What you will do: All of the records are to be reproduced exactly.

Data:
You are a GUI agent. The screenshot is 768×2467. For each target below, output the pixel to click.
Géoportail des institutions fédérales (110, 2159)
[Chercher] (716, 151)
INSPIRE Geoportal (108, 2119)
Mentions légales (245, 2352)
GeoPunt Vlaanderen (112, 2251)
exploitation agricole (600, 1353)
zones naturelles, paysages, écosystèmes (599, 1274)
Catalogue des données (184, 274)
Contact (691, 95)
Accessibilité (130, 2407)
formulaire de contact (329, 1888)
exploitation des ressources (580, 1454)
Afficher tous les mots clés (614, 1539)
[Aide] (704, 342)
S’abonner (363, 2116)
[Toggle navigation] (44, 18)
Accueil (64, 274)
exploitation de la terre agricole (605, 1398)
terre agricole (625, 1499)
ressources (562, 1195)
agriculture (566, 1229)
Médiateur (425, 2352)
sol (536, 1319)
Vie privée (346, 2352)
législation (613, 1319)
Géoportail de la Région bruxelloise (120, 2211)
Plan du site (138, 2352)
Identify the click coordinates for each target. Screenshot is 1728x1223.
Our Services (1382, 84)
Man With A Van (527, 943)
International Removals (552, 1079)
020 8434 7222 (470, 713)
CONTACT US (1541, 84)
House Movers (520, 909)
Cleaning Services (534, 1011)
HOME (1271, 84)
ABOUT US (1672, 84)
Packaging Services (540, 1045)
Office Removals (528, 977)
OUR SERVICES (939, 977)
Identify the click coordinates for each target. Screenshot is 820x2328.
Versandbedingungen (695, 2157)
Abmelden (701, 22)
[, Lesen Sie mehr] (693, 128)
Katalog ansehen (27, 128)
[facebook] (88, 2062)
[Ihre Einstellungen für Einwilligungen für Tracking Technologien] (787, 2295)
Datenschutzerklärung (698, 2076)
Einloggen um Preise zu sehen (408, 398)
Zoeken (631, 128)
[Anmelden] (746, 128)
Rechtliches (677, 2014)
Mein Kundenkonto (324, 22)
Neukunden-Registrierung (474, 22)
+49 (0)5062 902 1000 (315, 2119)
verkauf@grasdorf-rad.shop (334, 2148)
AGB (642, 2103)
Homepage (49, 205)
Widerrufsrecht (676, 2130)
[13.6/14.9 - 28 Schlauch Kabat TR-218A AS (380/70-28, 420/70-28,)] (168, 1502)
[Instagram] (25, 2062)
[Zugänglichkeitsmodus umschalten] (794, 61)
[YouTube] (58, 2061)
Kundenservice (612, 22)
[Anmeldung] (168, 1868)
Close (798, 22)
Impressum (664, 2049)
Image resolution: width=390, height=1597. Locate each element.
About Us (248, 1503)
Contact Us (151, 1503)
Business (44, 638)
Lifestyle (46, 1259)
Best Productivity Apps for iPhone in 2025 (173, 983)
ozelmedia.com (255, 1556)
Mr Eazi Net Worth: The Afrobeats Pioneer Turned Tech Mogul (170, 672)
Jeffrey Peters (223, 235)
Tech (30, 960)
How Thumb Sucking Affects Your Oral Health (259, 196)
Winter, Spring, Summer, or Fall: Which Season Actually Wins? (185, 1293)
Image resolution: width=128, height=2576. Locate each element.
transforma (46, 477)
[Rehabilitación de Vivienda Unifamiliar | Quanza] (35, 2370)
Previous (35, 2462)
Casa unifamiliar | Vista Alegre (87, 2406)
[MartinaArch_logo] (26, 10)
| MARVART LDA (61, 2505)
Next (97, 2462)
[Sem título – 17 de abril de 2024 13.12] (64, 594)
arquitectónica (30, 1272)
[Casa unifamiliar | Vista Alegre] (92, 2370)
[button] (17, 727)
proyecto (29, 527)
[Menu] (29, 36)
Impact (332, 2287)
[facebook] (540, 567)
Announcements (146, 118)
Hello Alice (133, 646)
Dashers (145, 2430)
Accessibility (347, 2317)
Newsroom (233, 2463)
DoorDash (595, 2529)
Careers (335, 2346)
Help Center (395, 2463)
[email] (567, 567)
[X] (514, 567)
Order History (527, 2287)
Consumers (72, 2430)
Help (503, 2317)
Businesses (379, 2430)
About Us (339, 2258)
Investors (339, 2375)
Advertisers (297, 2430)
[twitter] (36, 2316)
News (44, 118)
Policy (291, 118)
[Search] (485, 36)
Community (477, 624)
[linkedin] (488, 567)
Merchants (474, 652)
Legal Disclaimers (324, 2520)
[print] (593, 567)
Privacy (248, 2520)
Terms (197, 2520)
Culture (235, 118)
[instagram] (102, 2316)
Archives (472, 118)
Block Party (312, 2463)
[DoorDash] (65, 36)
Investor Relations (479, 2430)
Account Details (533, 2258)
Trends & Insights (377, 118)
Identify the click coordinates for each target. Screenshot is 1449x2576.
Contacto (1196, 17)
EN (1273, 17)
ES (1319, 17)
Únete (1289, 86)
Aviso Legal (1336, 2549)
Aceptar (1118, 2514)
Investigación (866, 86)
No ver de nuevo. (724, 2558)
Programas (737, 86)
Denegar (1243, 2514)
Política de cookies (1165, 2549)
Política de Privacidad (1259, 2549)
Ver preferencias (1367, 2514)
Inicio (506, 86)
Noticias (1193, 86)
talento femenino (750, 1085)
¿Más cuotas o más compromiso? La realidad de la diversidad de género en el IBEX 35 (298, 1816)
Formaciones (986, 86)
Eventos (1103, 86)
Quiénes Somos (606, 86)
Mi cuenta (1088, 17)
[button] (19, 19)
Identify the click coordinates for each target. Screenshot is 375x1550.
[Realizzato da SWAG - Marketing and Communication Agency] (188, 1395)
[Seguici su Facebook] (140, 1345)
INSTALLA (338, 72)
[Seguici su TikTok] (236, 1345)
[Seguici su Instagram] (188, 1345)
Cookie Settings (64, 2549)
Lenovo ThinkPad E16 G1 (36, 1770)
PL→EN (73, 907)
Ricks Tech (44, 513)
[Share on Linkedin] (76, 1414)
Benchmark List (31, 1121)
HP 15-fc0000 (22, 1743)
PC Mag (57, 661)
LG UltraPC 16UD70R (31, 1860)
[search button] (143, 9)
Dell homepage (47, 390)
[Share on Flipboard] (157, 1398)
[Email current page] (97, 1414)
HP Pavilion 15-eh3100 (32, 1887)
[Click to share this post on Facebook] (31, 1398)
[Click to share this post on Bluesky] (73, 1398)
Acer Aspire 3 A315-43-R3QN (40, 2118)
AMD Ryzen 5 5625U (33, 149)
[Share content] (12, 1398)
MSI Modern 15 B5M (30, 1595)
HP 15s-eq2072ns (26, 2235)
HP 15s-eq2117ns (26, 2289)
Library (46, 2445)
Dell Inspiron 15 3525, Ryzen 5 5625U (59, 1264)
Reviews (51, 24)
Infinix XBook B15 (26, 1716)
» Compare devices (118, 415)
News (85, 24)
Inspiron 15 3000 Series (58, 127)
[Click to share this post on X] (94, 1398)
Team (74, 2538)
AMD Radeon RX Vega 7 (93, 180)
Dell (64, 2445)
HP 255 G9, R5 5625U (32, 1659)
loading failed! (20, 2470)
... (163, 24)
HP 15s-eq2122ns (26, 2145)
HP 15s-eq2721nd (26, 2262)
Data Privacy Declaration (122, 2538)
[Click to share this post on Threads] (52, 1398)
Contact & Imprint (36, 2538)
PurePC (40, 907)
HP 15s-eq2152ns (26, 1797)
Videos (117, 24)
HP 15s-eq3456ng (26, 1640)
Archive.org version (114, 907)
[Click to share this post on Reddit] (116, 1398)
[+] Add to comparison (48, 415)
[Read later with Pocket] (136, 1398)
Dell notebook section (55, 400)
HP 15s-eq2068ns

Answer to the exercise:
You are a GUI agent. The screenshot is 768×2467. For each target below, output the pixel to click.
Géoportail des institutions fédérales (110, 2159)
[Chercher] (716, 151)
INSPIRE Geoportal (108, 2119)
Mentions légales (245, 2352)
GeoPunt Vlaanderen (112, 2251)
exploitation agricole (600, 1353)
zones naturelles, paysages, écosystèmes (599, 1274)
Catalogue des données (184, 274)
Contact (691, 95)
Accessibilité (130, 2407)
formulaire de contact (329, 1888)
exploitation des ressources (580, 1454)
Afficher tous les mots clés (614, 1539)
[Aide] (704, 342)
S’abonner (363, 2116)
[Toggle navigation] (44, 18)
Accueil (64, 274)
exploitation de la terre agricole (605, 1398)
terre agricole (625, 1499)
ressources (562, 1195)
agriculture (566, 1229)
Médiateur (425, 2352)
sol (536, 1319)
Vie privée (346, 2352)
législation (613, 1319)
Géoportail de la Région bruxelloise (120, 2211)
Plan du site (138, 2352)
Identify the click coordinates for each target. Screenshot is 1728x1223.
Our Services (1382, 84)
Man With A Van (527, 943)
International Removals (552, 1079)
020 8434 7222 (470, 713)
CONTACT US (1541, 84)
House Movers (520, 909)
Cleaning Services (534, 1011)
HOME (1271, 84)
ABOUT US (1672, 84)
Packaging Services (540, 1045)
Office Removals (528, 977)
OUR SERVICES (939, 977)
Identify the click coordinates for each target. Screenshot is 820x2328.
Versandbedingungen (695, 2157)
Abmelden (701, 22)
[, Lesen Sie mehr] (693, 128)
Katalog ansehen (27, 128)
[facebook] (88, 2062)
[Ihre Einstellungen für Einwilligungen für Tracking Technologien] (787, 2295)
Datenschutzerklärung (698, 2076)
Einloggen um Preise zu sehen (408, 398)
Zoeken (631, 128)
[Anmelden] (746, 128)
Rechtliches (677, 2014)
Mein Kundenkonto (324, 22)
Neukunden-Registrierung (474, 22)
+49 (0)5062 902 1000 (315, 2119)
verkauf@grasdorf-rad.shop (334, 2148)
AGB (642, 2103)
Homepage (49, 205)
Widerrufsrecht (676, 2130)
[13.6/14.9 - 28 Schlauch Kabat TR-218A AS (380/70-28, 420/70-28,)] (168, 1502)
[Instagram] (25, 2062)
[Zugänglichkeitsmodus umschalten] (794, 61)
[YouTube] (58, 2061)
Kundenservice (612, 22)
[Anmeldung] (168, 1868)
Close (798, 22)
Impressum (664, 2049)
Image resolution: width=390, height=1597. Locate each element.
About Us (248, 1503)
Contact Us (151, 1503)
Business (44, 638)
Lifestyle (46, 1259)
Best Productivity Apps for iPhone in 2025 (173, 983)
ozelmedia.com (255, 1556)
Mr Eazi Net Worth: The Afrobeats Pioneer Turned Tech Mogul (170, 672)
Jeffrey Peters (223, 235)
Tech (30, 960)
How Thumb Sucking Affects Your Oral Health (259, 196)
Winter, Spring, Summer, or Fall: Which Season Actually Wins? (185, 1293)
Image resolution: width=128, height=2576. Locate each element.
transforma (46, 477)
[Rehabilitación de Vivienda Unifamiliar | Quanza] (35, 2370)
Previous (35, 2462)
Casa unifamiliar | Vista Alegre (87, 2406)
[MartinaArch_logo] (26, 10)
| MARVART LDA (61, 2505)
Next (97, 2462)
[Sem título – 17 de abril de 2024 13.12] (64, 594)
arquitectónica (30, 1272)
[Casa unifamiliar | Vista Alegre] (92, 2370)
[button] (17, 727)
proyecto (29, 527)
[Menu] (29, 36)
Impact (332, 2287)
[facebook] (540, 567)
Announcements (146, 118)
Hello Alice (133, 646)
Dashers (145, 2430)
Accessibility (347, 2317)
Newsroom (233, 2463)
DoorDash (595, 2529)
Careers (335, 2346)
Help Center (395, 2463)
[email] (567, 567)
[X] (514, 567)
Order History (527, 2287)
Consumers (72, 2430)
Help (503, 2317)
Businesses (379, 2430)
About Us (339, 2258)
Investors (339, 2375)
Advertisers (297, 2430)
[twitter] (36, 2316)
News (44, 118)
Policy (291, 118)
[Search] (485, 36)
Community (477, 624)
[linkedin] (488, 567)
Merchants (474, 652)
Legal Disclaimers (324, 2520)
[print] (593, 567)
Privacy (248, 2520)
Terms (197, 2520)
Culture (235, 118)
[instagram] (102, 2316)
Archives (472, 118)
Block Party (312, 2463)
[DoorDash] (65, 36)
Investor Relations (479, 2430)
Account Details (533, 2258)
Trends & Insights (377, 118)
Identify the click coordinates for each target. Screenshot is 1449x2576.
Contacto (1196, 17)
EN (1273, 17)
ES (1319, 17)
Únete (1289, 86)
Aviso Legal (1336, 2549)
Aceptar (1118, 2514)
Investigación (866, 86)
No ver de nuevo. (724, 2558)
Programas (737, 86)
Denegar (1243, 2514)
Política de cookies (1165, 2549)
Política de Privacidad (1259, 2549)
Ver preferencias (1367, 2514)
Inicio (506, 86)
Noticias (1193, 86)
talento femenino (750, 1085)
¿Más cuotas o más compromiso? La realidad de la diversidad de género en el IBEX 35 (298, 1816)
Formaciones (986, 86)
Eventos (1103, 86)
Quiénes Somos (606, 86)
Mi cuenta (1088, 17)
[button] (19, 19)
Identify the click coordinates for each target. Screenshot is 375x1550.
[Realizzato da SWAG - Marketing and Communication Agency] (188, 1395)
[Seguici su Facebook] (140, 1345)
INSTALLA (338, 72)
[Seguici su TikTok] (236, 1345)
[Seguici su Instagram] (188, 1345)
Cookie Settings (64, 2549)
Lenovo ThinkPad E16 G1 (36, 1770)
PL→EN (73, 907)
Ricks Tech (44, 513)
[Share on Linkedin] (76, 1414)
Benchmark List (31, 1121)
HP 15-fc0000 (22, 1743)
PC Mag (57, 661)
LG UltraPC 16UD70R (31, 1860)
[search button] (143, 9)
Dell homepage (47, 390)
[Share on Flipboard] (157, 1398)
[Email current page] (97, 1414)
HP Pavilion 15-eh3100 (32, 1887)
[Click to share this post on Facebook] (31, 1398)
[Click to share this post on Bluesky] (73, 1398)
Acer Aspire 3 A315-43-R3QN (40, 2118)
AMD Ryzen 5 5625U (33, 149)
[Share content] (12, 1398)
MSI Modern 15 B5M (30, 1595)
HP 15s-eq2072ns (26, 2235)
HP 15s-eq2117ns (26, 2289)
Library (46, 2445)
Dell Inspiron 15 3525, Ryzen 5 5625U (59, 1264)
Reviews (51, 24)
Infinix XBook B15 (26, 1716)
» Compare devices (118, 415)
News (85, 24)
Inspiron 15 3000 Series (58, 127)
[Click to share this post on X] (94, 1398)
Team (74, 2538)
AMD Radeon RX Vega 7 (93, 180)
Dell (64, 2445)
HP 255 G9, R5 5625U (32, 1659)
loading failed! (20, 2470)
... (163, 24)
HP 15s-eq2122ns (26, 2145)
HP 15s-eq2721nd (26, 2262)
Data Privacy Declaration (122, 2538)
[Click to share this post on Threads] (52, 1398)
Contact & Imprint (36, 2538)
PurePC (40, 907)
HP 15s-eq2152ns (26, 1797)
Videos (117, 24)
HP 15s-eq3456ng (26, 1640)
Archive.org version (114, 907)
[Click to share this post on Reddit] (116, 1398)
[+] Add to comparison (48, 415)
[Read later with Pocket] (136, 1398)
Dell notebook section (55, 400)
HP 15s-eq2068ns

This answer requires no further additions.